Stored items
-- Opening Marker --
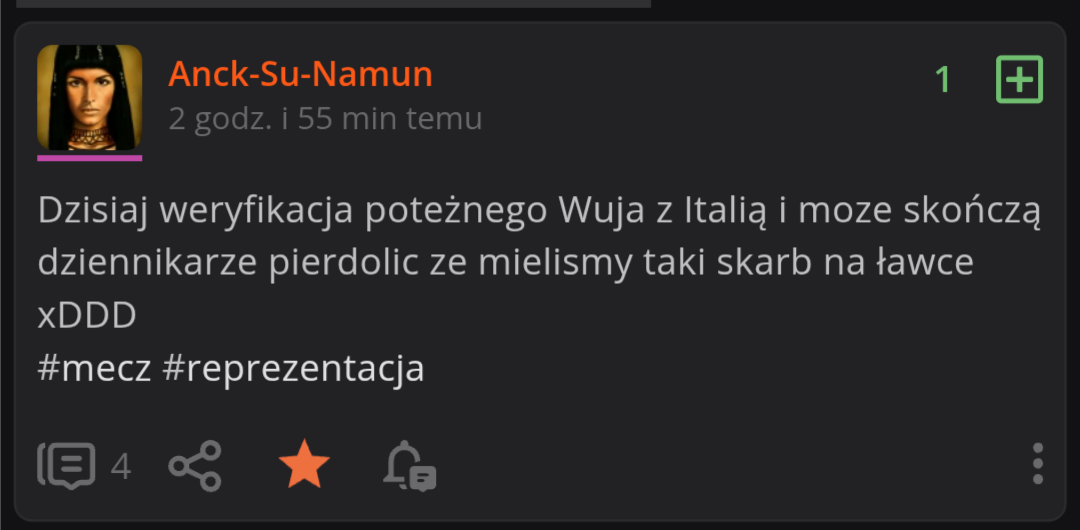1080x530 pixels.
Task: Toggle the bell comment-notification icon
Action: pos(410,466)
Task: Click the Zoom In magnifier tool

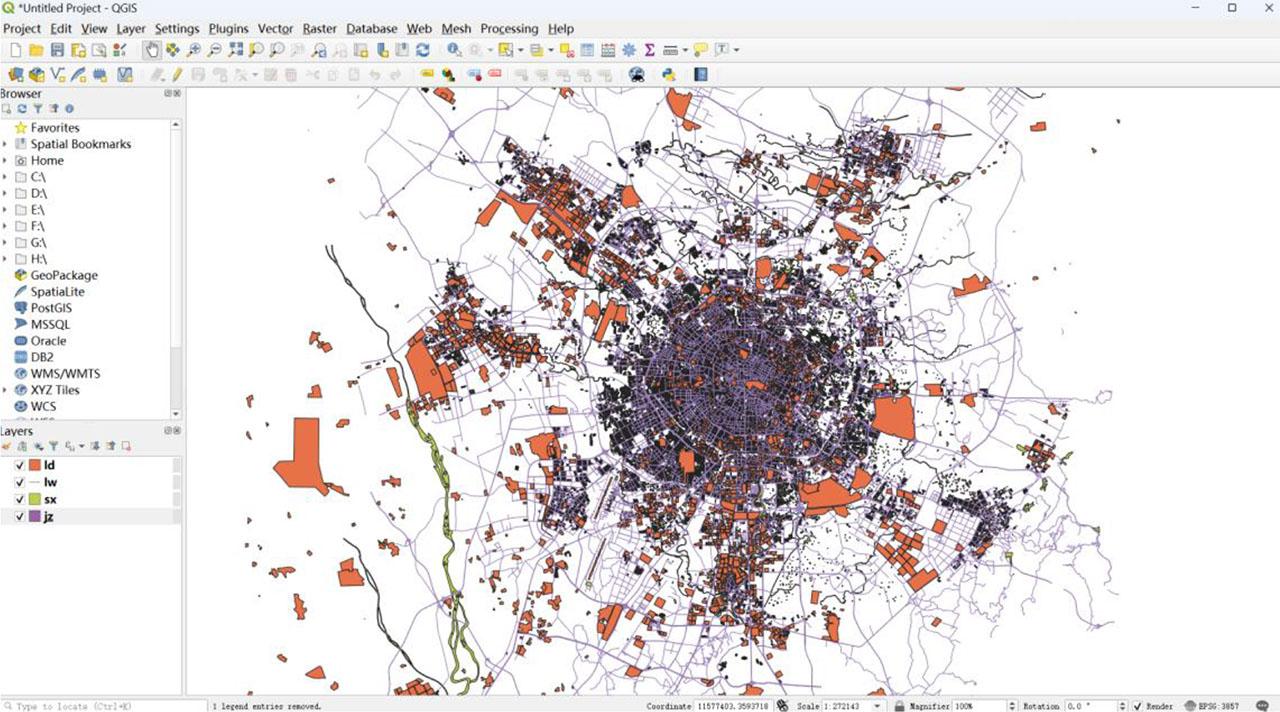Action: [x=193, y=50]
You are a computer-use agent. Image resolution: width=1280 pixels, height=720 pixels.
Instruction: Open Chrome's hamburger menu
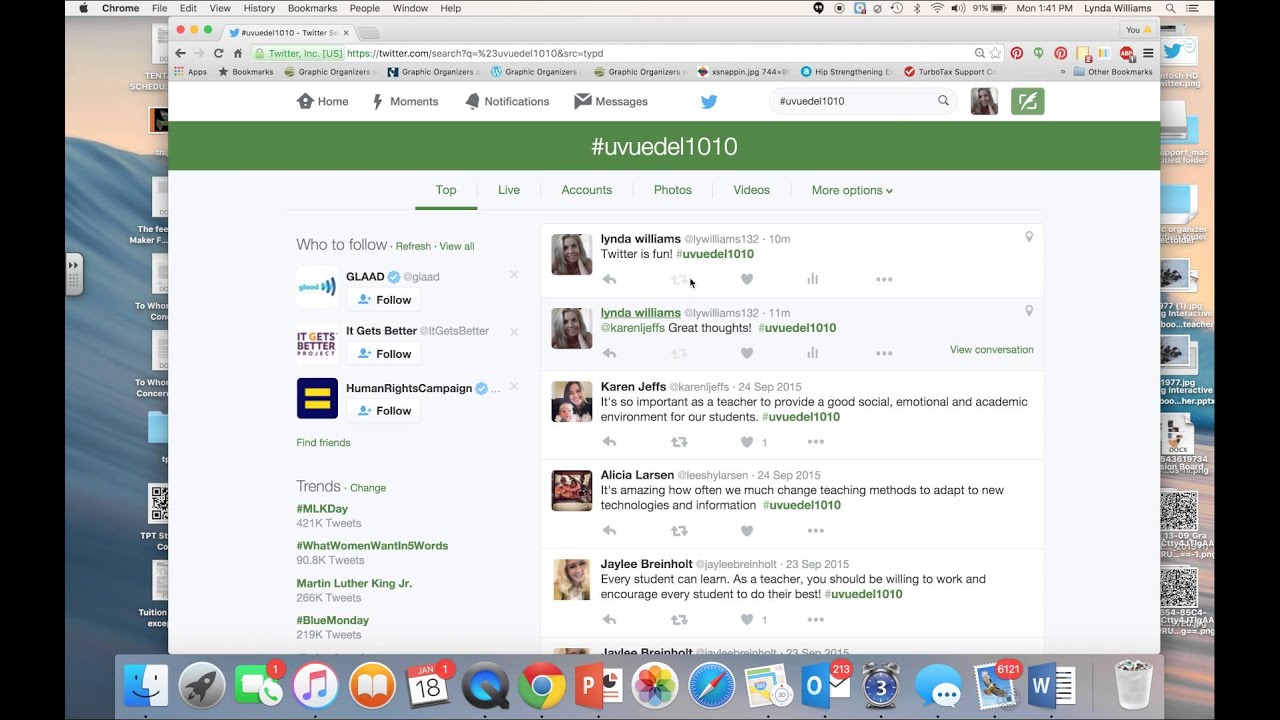coord(1148,53)
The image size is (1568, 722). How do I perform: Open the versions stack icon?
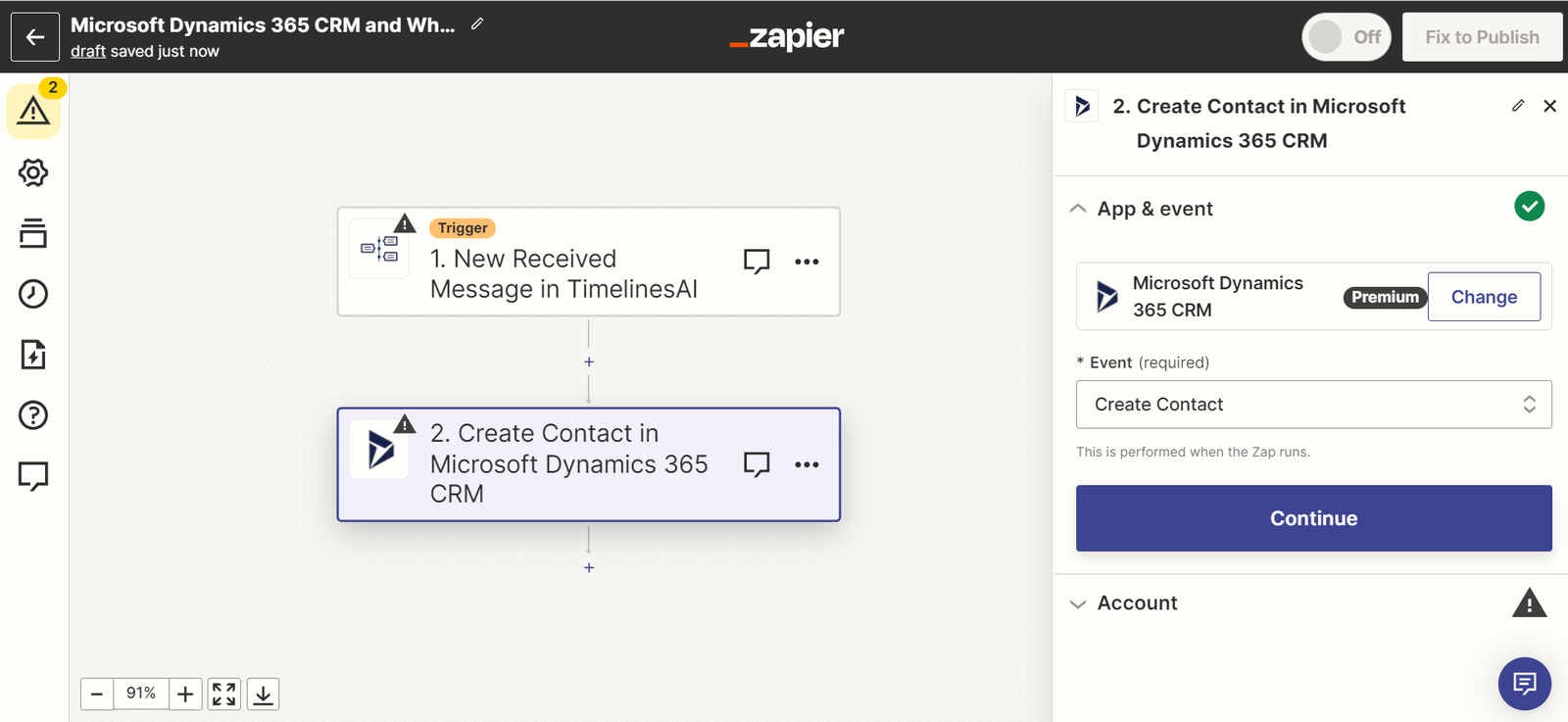coord(33,233)
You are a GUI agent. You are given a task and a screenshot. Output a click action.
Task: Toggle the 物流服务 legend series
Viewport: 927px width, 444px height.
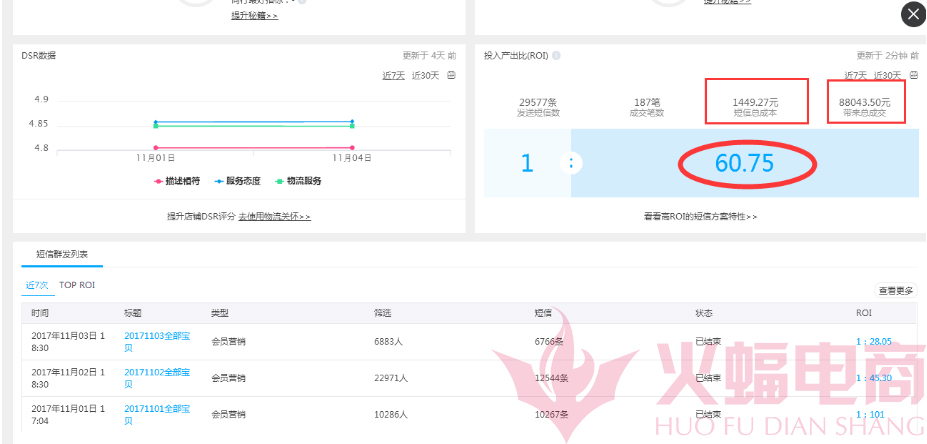click(x=298, y=182)
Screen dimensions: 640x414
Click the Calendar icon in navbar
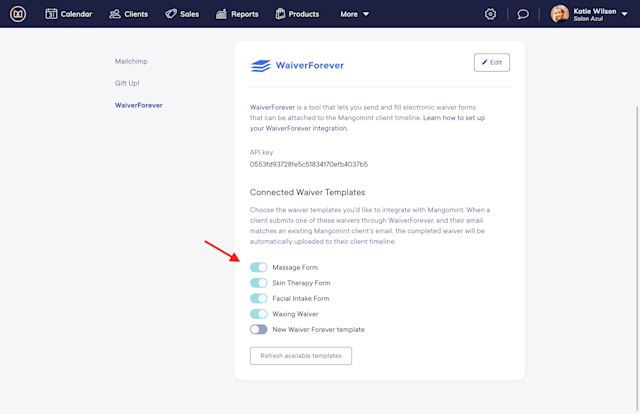click(x=51, y=14)
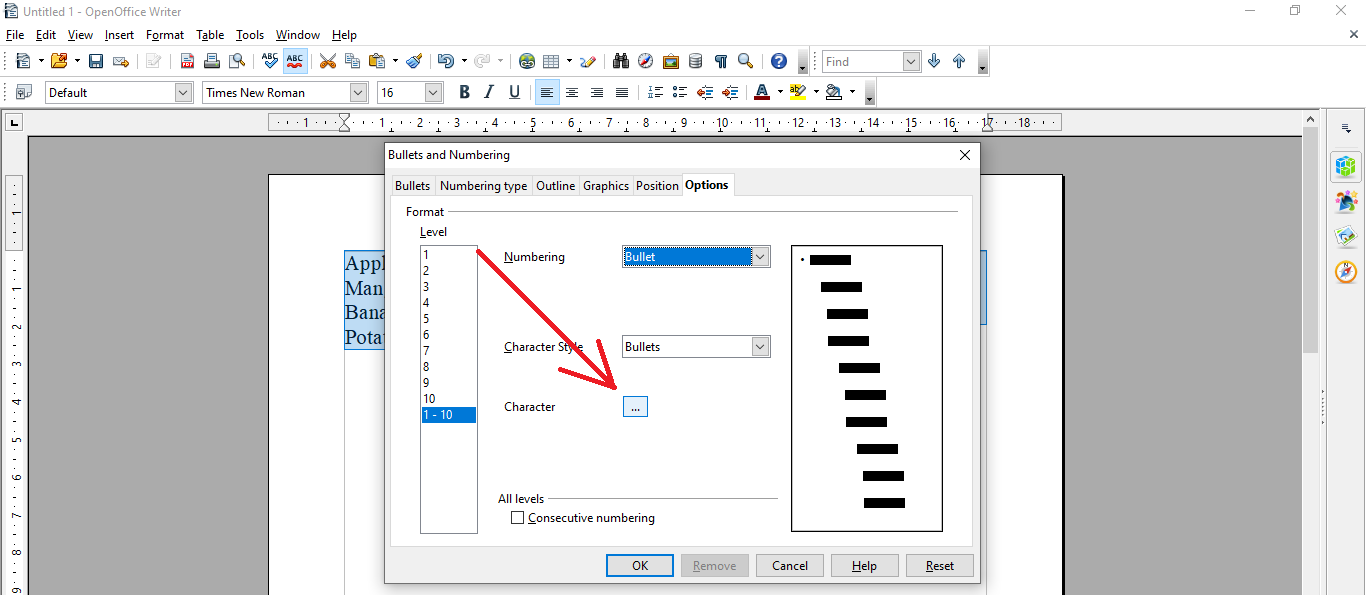
Task: Toggle Centered paragraph alignment
Action: tap(571, 92)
-- Closing Marker --
▶ **Task instructions**:
Reproduce every line in the data that has the word "agent" in it.

▶ **Completed exercise**:
You are a computer-use agent. Image resolution: width=1280 pixels, height=720 pixels.
You are a GUI agent. You are given a task and a screenshot. Output a click action.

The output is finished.